Elections au Havre: le FN en échec

Politicien (1)

Au Havre : 53% d’abstention ! Bravo les abstentionnistes !

Le maire du Havre est donc élu au premier tour avec 52% des voix. Mais décortiquons un peu ce pourcentage.

En réalité, Monsieur Edouard Philippe a récupéré la moitié de 47% de votants. Et si on ajoute les 3,7% de votes blancs et les non-inscrits sur les listes électorales…Le maire havrais ne représente que 20% des Havrais.

Nous appellerons désormais M. Philippe : « monsieur 20% » !

La droite n’a pas de quoi pavoiser. D’ailleurs a-t-on une légitimité sérieuse quand on ne représente qu’une personne sur cinq ? Le bon sens indique que non.

Illégitime donc le maire du Havre !

Et la gauche ?

Quand on entend le PS se plaindre et dire que leur éviction est de la faute des abstentionnistes, c’est se dédouaner à bon compte et faire l’autruche.

Les socialistes ne peuvent s’en prendre qu’à eux-mêmes. Tout d’abord les luttes fratricides entre Galap et Logiou ont laissé des séquelles.

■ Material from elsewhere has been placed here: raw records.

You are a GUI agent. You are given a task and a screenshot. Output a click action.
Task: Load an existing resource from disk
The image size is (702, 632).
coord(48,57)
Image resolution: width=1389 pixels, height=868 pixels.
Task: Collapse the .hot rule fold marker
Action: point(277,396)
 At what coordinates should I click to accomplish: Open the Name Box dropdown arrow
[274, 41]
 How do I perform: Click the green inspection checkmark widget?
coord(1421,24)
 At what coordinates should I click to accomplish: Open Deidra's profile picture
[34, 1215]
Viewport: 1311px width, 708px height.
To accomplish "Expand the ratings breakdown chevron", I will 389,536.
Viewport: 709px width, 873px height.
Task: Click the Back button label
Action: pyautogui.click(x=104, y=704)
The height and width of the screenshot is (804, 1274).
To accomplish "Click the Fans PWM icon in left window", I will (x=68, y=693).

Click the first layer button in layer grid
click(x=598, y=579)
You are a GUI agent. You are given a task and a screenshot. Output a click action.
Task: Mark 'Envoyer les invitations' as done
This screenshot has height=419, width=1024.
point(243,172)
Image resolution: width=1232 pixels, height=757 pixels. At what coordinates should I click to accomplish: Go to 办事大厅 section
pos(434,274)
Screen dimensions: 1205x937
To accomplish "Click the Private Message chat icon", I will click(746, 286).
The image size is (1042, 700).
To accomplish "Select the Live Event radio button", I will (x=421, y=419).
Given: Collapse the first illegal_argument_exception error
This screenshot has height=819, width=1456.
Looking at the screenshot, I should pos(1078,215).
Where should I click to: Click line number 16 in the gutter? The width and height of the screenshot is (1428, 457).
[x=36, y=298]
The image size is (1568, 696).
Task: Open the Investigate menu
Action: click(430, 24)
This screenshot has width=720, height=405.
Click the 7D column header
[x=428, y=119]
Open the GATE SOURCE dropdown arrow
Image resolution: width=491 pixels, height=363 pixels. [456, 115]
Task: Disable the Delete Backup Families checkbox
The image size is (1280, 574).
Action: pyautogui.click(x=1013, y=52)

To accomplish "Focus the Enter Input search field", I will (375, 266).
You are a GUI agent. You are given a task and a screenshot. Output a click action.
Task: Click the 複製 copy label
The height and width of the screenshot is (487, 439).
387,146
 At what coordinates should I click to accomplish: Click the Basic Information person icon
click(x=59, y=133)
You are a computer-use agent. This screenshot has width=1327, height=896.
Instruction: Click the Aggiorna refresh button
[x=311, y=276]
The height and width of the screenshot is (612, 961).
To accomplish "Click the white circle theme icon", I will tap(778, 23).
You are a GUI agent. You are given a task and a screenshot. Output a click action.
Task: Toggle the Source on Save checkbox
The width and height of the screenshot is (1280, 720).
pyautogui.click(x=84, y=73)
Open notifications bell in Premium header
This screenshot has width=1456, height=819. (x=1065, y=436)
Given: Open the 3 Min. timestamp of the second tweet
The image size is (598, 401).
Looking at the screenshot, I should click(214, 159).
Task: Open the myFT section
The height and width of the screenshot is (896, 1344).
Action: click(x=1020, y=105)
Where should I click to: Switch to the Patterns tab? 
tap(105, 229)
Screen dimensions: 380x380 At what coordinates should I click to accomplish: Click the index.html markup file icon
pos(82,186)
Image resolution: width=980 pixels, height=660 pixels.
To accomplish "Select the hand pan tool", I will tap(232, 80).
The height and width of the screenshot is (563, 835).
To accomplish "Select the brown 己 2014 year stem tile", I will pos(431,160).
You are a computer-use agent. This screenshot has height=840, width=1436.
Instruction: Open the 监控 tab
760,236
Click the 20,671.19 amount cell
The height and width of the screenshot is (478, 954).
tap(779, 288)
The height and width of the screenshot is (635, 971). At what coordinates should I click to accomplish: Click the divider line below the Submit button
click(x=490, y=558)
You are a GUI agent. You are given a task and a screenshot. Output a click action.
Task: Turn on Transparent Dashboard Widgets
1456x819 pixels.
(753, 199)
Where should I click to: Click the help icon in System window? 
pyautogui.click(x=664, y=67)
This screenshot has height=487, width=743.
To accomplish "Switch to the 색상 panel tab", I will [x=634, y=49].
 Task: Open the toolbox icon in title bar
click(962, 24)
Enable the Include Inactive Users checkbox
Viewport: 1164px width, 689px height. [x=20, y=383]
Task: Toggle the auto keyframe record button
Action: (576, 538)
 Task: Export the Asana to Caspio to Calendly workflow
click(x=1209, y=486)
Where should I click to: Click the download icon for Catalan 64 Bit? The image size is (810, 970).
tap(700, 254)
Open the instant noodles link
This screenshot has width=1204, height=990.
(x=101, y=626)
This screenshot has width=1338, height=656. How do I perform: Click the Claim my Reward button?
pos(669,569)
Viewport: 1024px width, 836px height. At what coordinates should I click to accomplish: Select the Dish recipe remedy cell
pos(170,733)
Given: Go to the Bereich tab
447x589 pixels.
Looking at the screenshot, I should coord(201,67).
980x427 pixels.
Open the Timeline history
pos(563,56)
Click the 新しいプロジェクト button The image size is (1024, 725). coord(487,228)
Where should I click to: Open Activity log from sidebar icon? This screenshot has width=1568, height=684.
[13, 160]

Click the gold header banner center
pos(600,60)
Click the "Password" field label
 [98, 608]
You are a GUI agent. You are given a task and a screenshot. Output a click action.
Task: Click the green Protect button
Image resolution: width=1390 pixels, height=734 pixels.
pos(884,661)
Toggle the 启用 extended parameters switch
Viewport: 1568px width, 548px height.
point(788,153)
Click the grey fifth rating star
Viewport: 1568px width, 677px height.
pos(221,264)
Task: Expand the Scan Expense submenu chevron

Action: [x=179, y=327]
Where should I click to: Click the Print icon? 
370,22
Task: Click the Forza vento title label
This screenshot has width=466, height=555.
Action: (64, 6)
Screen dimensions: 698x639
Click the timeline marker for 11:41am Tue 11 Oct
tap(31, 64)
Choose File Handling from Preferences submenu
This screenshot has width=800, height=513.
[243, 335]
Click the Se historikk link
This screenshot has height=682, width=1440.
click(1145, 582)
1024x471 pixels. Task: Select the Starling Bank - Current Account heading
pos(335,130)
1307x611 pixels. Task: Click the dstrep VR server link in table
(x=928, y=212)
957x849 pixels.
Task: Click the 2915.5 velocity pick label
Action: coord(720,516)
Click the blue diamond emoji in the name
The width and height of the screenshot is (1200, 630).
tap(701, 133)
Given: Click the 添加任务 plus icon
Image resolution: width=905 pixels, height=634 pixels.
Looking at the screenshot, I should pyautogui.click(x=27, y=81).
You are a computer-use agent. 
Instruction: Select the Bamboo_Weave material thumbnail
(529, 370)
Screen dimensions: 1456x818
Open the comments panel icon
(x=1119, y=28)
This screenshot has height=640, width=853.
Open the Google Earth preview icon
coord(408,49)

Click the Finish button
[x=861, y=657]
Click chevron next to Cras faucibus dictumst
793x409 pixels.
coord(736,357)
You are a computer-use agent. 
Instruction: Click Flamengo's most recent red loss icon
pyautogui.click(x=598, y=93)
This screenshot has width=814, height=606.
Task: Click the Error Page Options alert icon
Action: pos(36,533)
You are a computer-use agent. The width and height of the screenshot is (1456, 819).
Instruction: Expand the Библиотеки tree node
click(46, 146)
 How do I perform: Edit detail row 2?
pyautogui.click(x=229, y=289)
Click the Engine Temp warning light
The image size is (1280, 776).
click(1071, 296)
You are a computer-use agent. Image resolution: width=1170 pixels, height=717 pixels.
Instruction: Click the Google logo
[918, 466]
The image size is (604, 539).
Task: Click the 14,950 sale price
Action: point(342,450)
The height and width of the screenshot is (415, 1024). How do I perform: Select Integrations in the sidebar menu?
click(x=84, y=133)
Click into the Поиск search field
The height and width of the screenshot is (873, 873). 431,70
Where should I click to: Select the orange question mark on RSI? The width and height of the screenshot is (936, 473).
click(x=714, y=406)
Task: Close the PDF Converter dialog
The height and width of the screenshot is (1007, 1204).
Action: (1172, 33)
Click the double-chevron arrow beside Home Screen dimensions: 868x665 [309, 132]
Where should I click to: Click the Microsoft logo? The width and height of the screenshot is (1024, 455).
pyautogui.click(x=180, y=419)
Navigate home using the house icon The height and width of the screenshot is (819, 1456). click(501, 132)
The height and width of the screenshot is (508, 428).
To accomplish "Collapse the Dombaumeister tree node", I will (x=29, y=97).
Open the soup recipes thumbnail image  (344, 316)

Ensuite, le fait de se présenter dans la désunion la plus totale avec le PC contre la droite a représenté un lourd handicap pour la gauche. Les querelles d’egos, de concurrence partidaire…les abstentionnistes n’en portent aucune responsabilité. Sans compter la défiance des travailleurs vis-à-vis d’un exécutif au plus bas dans les sondages.

On peut même féliciter les abstentionnistes car ils ont limité le score de nuisance du FN.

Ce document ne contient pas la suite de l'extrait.